Contact me if interested.



Re: WIP: System Versioned Temporal Table

От
Daniel Gustafsson
Дата:
> On 19 Sep 2021, at 20:32, Simon Riggs <simon.riggs@enterprisedb.com> wrote:

> My preferred approach would be to do this "for free" in the table
> access method, but we're a long way from this in terms of actual
> implementation. When Corey  suggested earlier that we just put the
> syntax in there, this was the direction I was thinking.
> 
> After waiting a day since I wrote the above, I think we should go with
> (2) as Corey suggests, at least for now, and we can always add (3)
> later.

This patch no longer applies, are there plans on implementing the approaches
discussed above, or should we close this entry and open a new one when a
freshly baked pathed is ready?

--
Daniel Gustafsson        https://vmware.com/




Re: WIP: System Versioned Temporal Table

От
Vik Fearing
Дата:
On 11/15/21 10:47 AM, Daniel Gustafsson wrote:
>> On 19 Sep 2021, at 20:32, Simon Riggs <simon.riggs@enterprisedb.com> wrote:
> 
>> My preferred approach would be to do this "for free" in the table
>> access method, but we're a long way from this in terms of actual
>> implementation. When Corey  suggested earlier that we just put the
>> syntax in there, this was the direction I was thinking.
>>
>> After waiting a day since I wrote the above, I think we should go with
>> (2) as Corey suggests, at least for now, and we can always add (3)
>> later.
> 
> This patch no longer applies, are there plans on implementing the approaches
> discussed above, or should we close this entry and open a new one when a
> freshly baked pathed is ready?

I spent a lot of time a while ago trying to fix this patch (not just
rebase it), and I think it should just be rejected, unfortunately.

The design decisions are just too flawed, and it conflates system_time
periods with system versioning which is very wrong.
-- 
Vik Fearing



Re: WIP: System Versioned Temporal Table

От
Simon Riggs
Дата:
On Mon, 15 Nov 2021 at 09:47, Daniel Gustafsson <daniel@yesql.se> wrote:
>
> > On 19 Sep 2021, at 20:32, Simon Riggs <simon.riggs@enterprisedb.com> wrote:
>
> > My preferred approach would be to do this "for free" in the table
> > access method, but we're a long way from this in terms of actual
> > implementation. When Corey  suggested earlier that we just put the
> > syntax in there, this was the direction I was thinking.
> >
> > After waiting a day since I wrote the above, I think we should go with
> > (2) as Corey suggests, at least for now, and we can always add (3)
> > later.
>
> This patch no longer applies, are there plans on implementing the approaches
> discussed above, or should we close this entry and open a new one when a
> freshly baked pathed is ready?

As I mentioned upthread, there are at least 2 different ways forward
(1) and (2), both of which need further work.

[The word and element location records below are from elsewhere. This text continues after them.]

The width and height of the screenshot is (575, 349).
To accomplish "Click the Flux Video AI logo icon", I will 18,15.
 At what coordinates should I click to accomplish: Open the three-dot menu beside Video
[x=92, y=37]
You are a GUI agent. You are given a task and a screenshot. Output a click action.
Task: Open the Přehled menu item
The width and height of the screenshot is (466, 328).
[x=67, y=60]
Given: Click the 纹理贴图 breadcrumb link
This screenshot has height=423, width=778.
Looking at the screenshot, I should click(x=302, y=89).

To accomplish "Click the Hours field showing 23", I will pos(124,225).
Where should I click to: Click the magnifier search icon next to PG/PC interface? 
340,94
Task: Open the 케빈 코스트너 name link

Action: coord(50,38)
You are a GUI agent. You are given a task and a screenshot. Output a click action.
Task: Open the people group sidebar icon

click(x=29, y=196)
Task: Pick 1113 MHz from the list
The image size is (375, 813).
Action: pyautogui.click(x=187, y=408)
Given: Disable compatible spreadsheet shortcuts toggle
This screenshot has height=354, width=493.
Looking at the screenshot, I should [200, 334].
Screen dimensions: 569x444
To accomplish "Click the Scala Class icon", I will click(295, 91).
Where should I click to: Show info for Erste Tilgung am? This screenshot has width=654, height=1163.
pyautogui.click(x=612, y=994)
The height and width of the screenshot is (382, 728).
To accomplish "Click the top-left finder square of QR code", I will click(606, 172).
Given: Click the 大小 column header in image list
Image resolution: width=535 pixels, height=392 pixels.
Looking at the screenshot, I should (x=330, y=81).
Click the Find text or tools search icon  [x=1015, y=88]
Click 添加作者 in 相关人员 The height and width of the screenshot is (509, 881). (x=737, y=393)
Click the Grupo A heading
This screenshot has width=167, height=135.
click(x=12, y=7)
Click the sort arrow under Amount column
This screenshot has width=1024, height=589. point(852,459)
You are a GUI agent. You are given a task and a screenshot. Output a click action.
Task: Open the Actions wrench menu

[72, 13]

I don't think that
additional work is impossible, but it is weeks of work, not days and
it needs to be done in collaboration with other thoughts on other
threads Corey refers to.

I have no plans on taking this patch further, but will give some help
to anyone that wishes to do that.

I suggest we Return with Feedback.

-- 
Simon Riggs                http://www.EnterpriseDB.com/



Re: WIP: System Versioned Temporal Table

От
Daniel Gustafsson
Дата:
> On 15 Nov 2021, at 11:50, Simon Riggs <simon.riggs@enterprisedb.com> wrote:

> I have no plans on taking this patch further, but will give some help
> to anyone that wishes to do that.
> 
> I suggest we Return with Feedback.

Fair enough, done that way.

--
Daniel Gustafsson        https://vmware.com/




Re: WIP: System Versioned Temporal Table

От
Trevor Gross
Дата:
Chiming in as a user, not so much a developer - I've been using system
versioned tables in MariaDB for about half a year now, would just like
to add some feedback about what they did right and wrong and how PG
could learn from their mistakes & successes.

> 2. Putting data in a side table. This makes DROP SYSTEM VERSIONING
> fairly trivial, but it complicates many DDL commands (please make a
> list?) and requires the optimizer to know about this and cater to it,
> possibly complicating plans. Neither issue is insurmountable, but it
> becomes more intrusive.

I'd vouch for this being the way to go; you completely sidestep issues
like partitioning, unique constraints, optimization, etc. Especially
true when 90% of the time, SELECTs will only be looking at
currently-active data. MDB seems to have gone with the single-table
approach (unless you partition) and I've run into a bug where I can't
add a unique constraint because historical data fails.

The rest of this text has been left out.